Limitations of Leftist Thinking, Research Time, 05/11/2013

Now that we have the controversial and eye-catching title out of the way, I can write some more thoughts about Hannah Arendt’s Origins of Totalitarianism that reflect the chapters I read Monday evening. One point that my libertarian friends stress frequently in our conversations is that business would never create any large-scale destructive forces without being enabled or otherwise encouraged by the state. While I maintain skepticism about that claim, I think they’d very much enjoy reading Arendt’s account of imperialism.

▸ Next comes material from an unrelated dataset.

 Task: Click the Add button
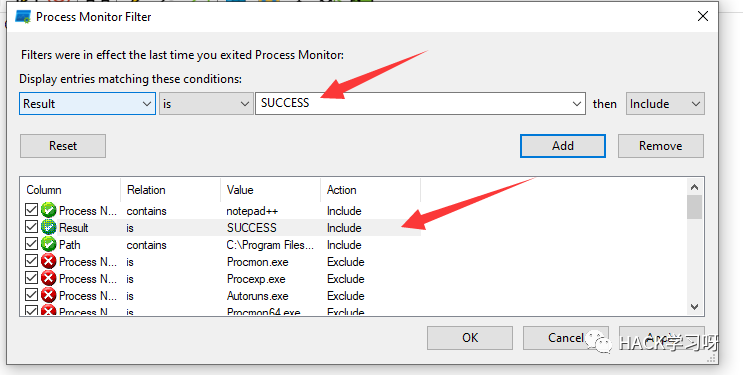[x=562, y=146]
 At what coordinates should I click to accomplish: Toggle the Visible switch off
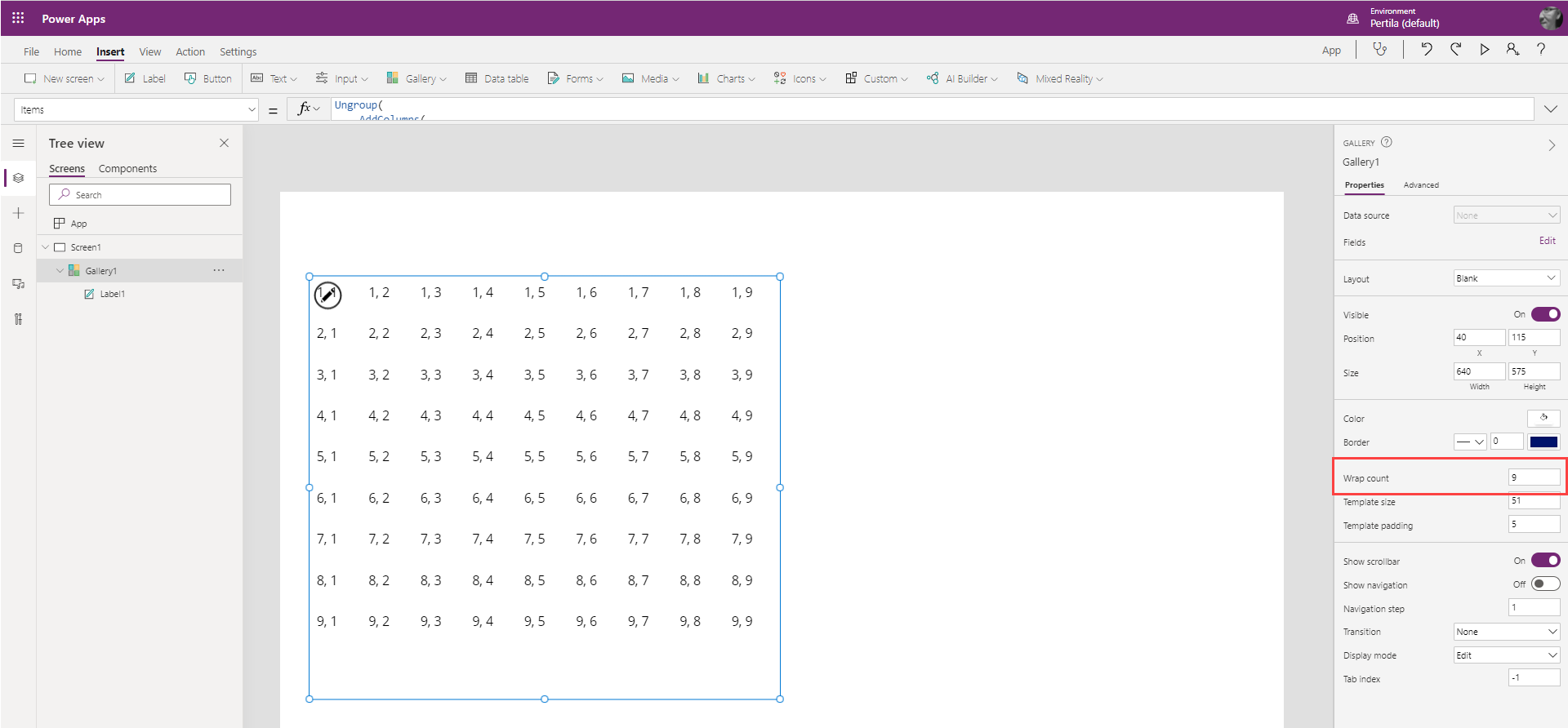coord(1545,314)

Arendt’s analysis of imperialism concentrates on its most intense period of the 1880s to the First World War. The phenomenon is massively complicated, of course. That her account takes over 200 pages of a book still feels fast. But her basic themes and her reasons for asserting them are clear. A necessary condition for imperialism is the union of commercial concerns and the massive military forces of a state. The state’s global military powers become a tool for businessmen to expand their interests when the domestic market is saturated and can grow no longer. Petty-minded businessmen love the strong hand of the state when they control it and it makes them money.

Now, the industrialized powers of Europe had fairly large populations who could be a market for the businesses of the new capital elite of the 19th century. Or at least they would have been if any of them had any money. Europe was filled with what Arendt calls “superfluous” people. These were people whose community and familial connections had been broken through industrial development, but who had lost out on the gains of industrialization. There was a significant political movement in Europe to advocate for these people: socialism. But in the 19th century, it wasn’t doing that well.

By the mid-war period in Europe, Antonio Gramsci had crafted his theory of hegemony, the social and cultural mechanisms through which the ruling classes of capitalism justify and legitimate their power. Understanding mechanisms of hegemony was Gramsci’s theory as to why socialist revolutions rarely succeeded, and why the one that did when he was writing produced totalitarian nightmares. 

Arendt was made superfluous in Europe because of
her race. But she was a member of the middle-class
intelligentsia. If not for anti-Semitism, she would
have been a figure that the extreme communist left
But Arendt has a different take on the issue. Part of her account of imperialism as a social phenomenon is that it put the attention of the downtrodden, forgotten, underemployed, superfluous people on overseas adventuring instead of changing the political order of their own countries. Yet there’s a commonality with Gramsci’s idea as well. Imperialism was justified as solving the social upheavals of communist revolutionary movements by giving their target populations capitalist dreams of their own. Someone who had lost out at home could have a chance to succeed in the colonies. If you had no place where you had grown up, there could still be a home for you in the naked pursuit of wealth stolen from indigenous people around the world. Imperialism effectively defuses communism in the West by promising would-be communists that they could be profiteers on the backs of the colonized. More important than the appeal to the common humanity of all people was the appeal to personal greed.

This gets to an idea that would make a traditional leftist very suspicious of Arendt. Indeed, it did make traditional leftists of the 1940s very suspicious of Arendt. That idea is the mob. The traditional leftist idea was that the common people were noble labourers who fostered a universalist love of humanity as working people who honestly toiled for their daily bread. Disenfranchised by the capitalist system, such people would agitate and sacrifice to establish a progressive utopia in which all could share what was needed and live to the fullest possible. 

After witnessing the popular embrace of fascism, Arendt couldn’t believe this anymore, instead seeing it for the idealized lie that it was, and still is. Here’s her definition of the mob: society’s refuse, the underemployed, poor, disenfranchised people who constituted the sectors of society who are rejected from any place in industrialized society. Traditional Marxist thought of the 19th century saw these people as noble labourers. Arendt understood them to be ignorant and inarticulate, able to do nothing with their energy but rage, steal, and destroy. To empower these people is to enable society to develop into a brutal regime of violence from neighbour to neighbour. 

Looking at the attitudes of disenfranchised people who embraced the violent racism of imperialist expansion in Africa and fascism in Europe, I don’t blame Arendt for thinking so. And I largely agree with her. If one has nothing to do, no place in society, and the boundless energy of relative youth, then you’re not going to build a utopia where no one will suffer your fate again. You’ll instead be a selfish outcast whose only satisfaction will be in the suffering of others, and being able to profit materially through that mass suffering. 

Arendt was honest, and refused to idealize poverty as ennobling people. Poverty does not make a person better, but instead makes him a petty brute who would steal from his own children for the sake of a few hundred dollars. Or send 100 Xhosa to die in a gold mine for a few hundred thousand. Same attitude; the only difference is that the gold mine overseer is a more shrewd investor.